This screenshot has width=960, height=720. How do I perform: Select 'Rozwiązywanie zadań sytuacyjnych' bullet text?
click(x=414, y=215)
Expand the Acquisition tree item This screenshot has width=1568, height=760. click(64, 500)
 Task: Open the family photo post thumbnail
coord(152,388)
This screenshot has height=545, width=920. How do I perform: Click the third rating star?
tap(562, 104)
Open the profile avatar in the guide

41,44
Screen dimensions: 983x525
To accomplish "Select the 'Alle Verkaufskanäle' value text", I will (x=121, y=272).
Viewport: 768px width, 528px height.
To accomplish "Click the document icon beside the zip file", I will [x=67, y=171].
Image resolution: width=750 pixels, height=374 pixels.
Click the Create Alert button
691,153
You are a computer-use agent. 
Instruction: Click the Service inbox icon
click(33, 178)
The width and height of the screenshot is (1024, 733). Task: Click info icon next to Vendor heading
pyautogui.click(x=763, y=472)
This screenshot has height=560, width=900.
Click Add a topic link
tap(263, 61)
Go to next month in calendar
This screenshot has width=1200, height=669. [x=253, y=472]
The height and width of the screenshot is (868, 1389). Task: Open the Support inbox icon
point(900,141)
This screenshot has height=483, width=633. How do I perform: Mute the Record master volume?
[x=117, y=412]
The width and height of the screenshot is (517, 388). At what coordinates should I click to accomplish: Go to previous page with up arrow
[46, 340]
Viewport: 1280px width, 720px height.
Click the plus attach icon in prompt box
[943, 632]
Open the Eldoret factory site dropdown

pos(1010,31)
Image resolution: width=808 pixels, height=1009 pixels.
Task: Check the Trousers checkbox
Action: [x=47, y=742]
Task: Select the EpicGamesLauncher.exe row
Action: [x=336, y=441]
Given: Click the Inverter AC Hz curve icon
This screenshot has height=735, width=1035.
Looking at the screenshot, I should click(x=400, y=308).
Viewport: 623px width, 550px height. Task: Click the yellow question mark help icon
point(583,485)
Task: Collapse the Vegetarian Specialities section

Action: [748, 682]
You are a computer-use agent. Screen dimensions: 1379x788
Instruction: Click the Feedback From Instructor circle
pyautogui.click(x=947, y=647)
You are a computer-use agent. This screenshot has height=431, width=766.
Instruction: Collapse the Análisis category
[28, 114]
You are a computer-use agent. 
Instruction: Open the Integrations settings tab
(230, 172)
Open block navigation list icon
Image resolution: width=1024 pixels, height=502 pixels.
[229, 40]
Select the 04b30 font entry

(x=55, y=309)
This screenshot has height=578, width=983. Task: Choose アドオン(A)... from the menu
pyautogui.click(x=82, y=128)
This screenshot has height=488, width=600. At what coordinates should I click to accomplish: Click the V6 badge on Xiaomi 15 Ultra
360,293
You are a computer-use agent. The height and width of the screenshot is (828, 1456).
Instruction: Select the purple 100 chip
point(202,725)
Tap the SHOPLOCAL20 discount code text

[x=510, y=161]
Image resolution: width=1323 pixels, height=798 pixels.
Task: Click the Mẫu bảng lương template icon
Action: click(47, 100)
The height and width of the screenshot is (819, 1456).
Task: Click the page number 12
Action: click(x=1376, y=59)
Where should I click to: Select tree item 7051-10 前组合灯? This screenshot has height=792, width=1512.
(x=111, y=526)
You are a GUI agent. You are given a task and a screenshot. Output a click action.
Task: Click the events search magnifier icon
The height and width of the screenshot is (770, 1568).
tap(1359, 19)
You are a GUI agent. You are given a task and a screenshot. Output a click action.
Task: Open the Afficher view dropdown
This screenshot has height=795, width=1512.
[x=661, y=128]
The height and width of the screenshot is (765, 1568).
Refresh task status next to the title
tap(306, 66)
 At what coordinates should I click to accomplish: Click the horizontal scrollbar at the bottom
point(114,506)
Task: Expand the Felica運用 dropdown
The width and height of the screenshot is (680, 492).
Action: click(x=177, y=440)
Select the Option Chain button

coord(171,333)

AIM OF THE EXERCISE:
Output exactly the lines of the material above from the one containing "Go to next month in calendar" up to and including the one containing "Given: Click the Inverter AC Hz curve icon".

RESPONSE:
Go to next month in calendar
This screenshot has width=1200, height=669. [x=253, y=472]
The height and width of the screenshot is (868, 1389). Task: Open the Support inbox icon
point(900,141)
This screenshot has height=483, width=633. How do I perform: Mute the Record master volume?
[x=117, y=412]
The width and height of the screenshot is (517, 388). At what coordinates should I click to accomplish: Go to previous page with up arrow
[46, 340]
Viewport: 1280px width, 720px height.
Click the plus attach icon in prompt box
[943, 632]
Open the Eldoret factory site dropdown

pos(1010,31)
Image resolution: width=808 pixels, height=1009 pixels.
Task: Check the Trousers checkbox
Action: [x=47, y=742]
Task: Select the EpicGamesLauncher.exe row
Action: [x=336, y=441]
Given: Click the Inverter AC Hz curve icon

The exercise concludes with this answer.